The Last Day Of The #SensualSelfieChallenge
For the last five days, I’ve been sharing on Instagram as part of the #SensualSelfieChallenge. It has been joyful, exciting, and interesting in so many ways. Here’s what I posted on the final day.
Posting nude (or near-nude) photos for the #SensualSelfieChallenge really was challenging. Not so much in the moment: pressing “Share” wasn’t very difficult. But it was the years leading UP TO it that were challenging.
(Trigger warning)
My body has been through so much. I cut myself so deeply I should have had stitches. I barely ate for years. (There were a lot of reasons for that one. I didn’t want to be a “woman”, that seemed really scary. I didn’t want to take responsibility for my life, I wanted someone else to look after me. My life felt chaotic, and controlling my food intake felt like a way of having power. And a sense of deep self-loathing fuelled by depression meant I also felt like I deserved to punish myself.) I was raped by a boyfriend. I was in a relationship with a man who tried to destroy my confidence by constantly critiquing how I looked, how I acted, what I believed, by pursuing other women. (It almost worked.) I was in another relationship with a man who threatened to kill me (I believed him, that’s why I stayed).
So. What has this challenge meant to me?
When I look back at all the pain in my life, it was caused by either me denying my own power, or someone else trying to suppress my light (and me allowing them to do it — so, back to the original point).

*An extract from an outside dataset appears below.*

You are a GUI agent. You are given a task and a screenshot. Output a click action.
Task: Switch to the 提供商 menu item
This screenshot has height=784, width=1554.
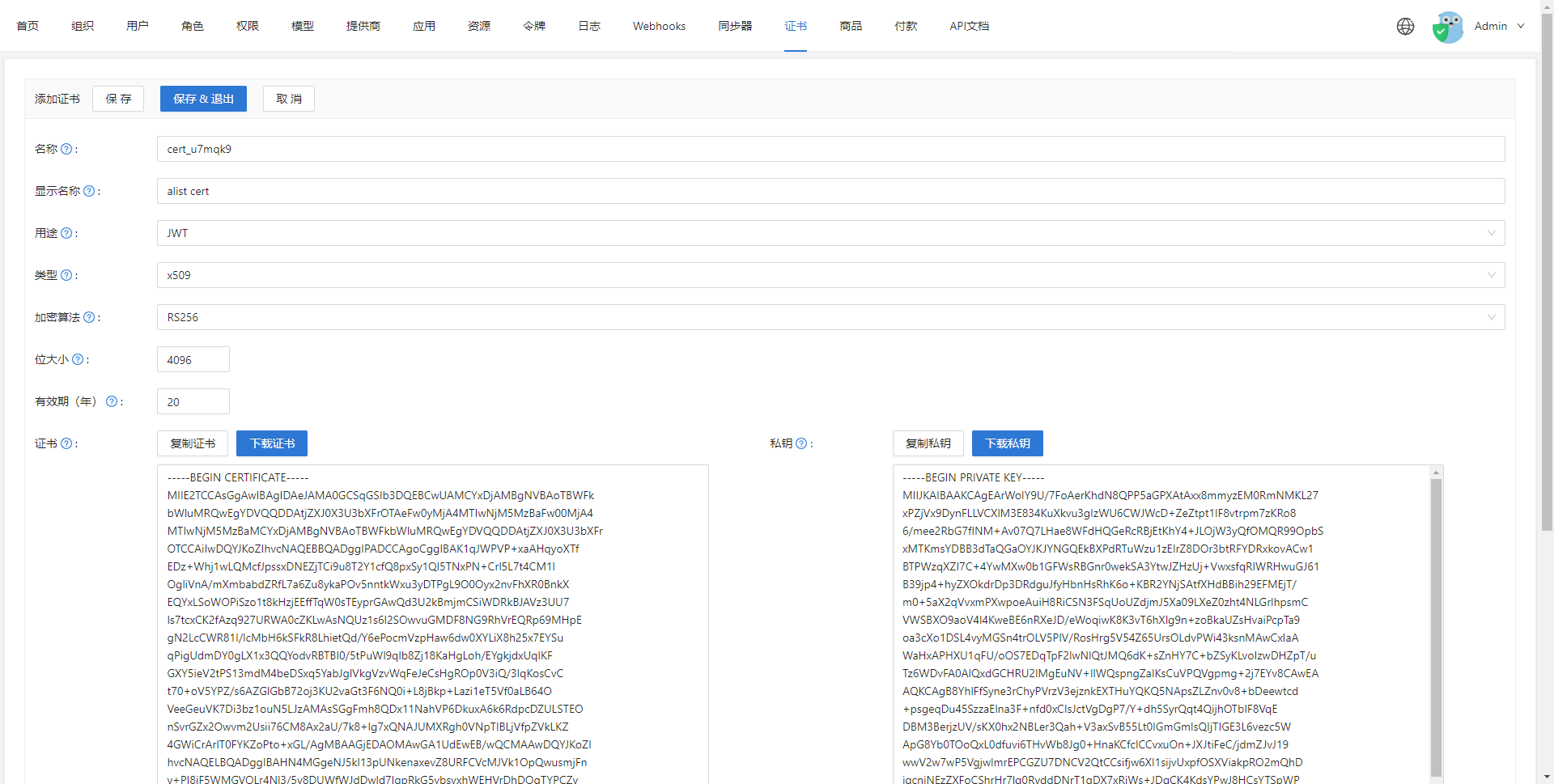(x=363, y=26)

The truth is that I am the person who is most dangerous to me. I am the person who sets (or fails to set) boundaries, who has accepted shitty treatment, who wants to “fix” damaged people, and then is surprised when they eventually turn on me. And when I do these things, I SUBVERT MY OWN POWER. It is a form of self-sabotage. When I’m emotionally invested in something toxic or dysfunctional, how the fuck can I rise? I can’t. It’s another way of keeping myself safe and small.
I cannot control the pain someone tries to cause me, or causes themselves through their own insecurities, but I can control how I project and protect my light. I can choose to heal, to walk, to shine brighter than ever before.
This challenge has inspired me to TURN IT THE FUCK UP. To stop pretending that I am anything but magnificent. Because if I downplay who I am, it leaves a crack for insecure people to get in. It sets me back every single time. And I simply cannot afford that anymore. Never again.
I am not ashamed of my body or how I look. I am not ashamed of what I believe or who I am. I am not ashamed of the work I do or the way I live my life.
What happens when we realize our power fully? What happens when we are unashamedly who we are? We rise, we rise, we rise. And everyone else rises with us.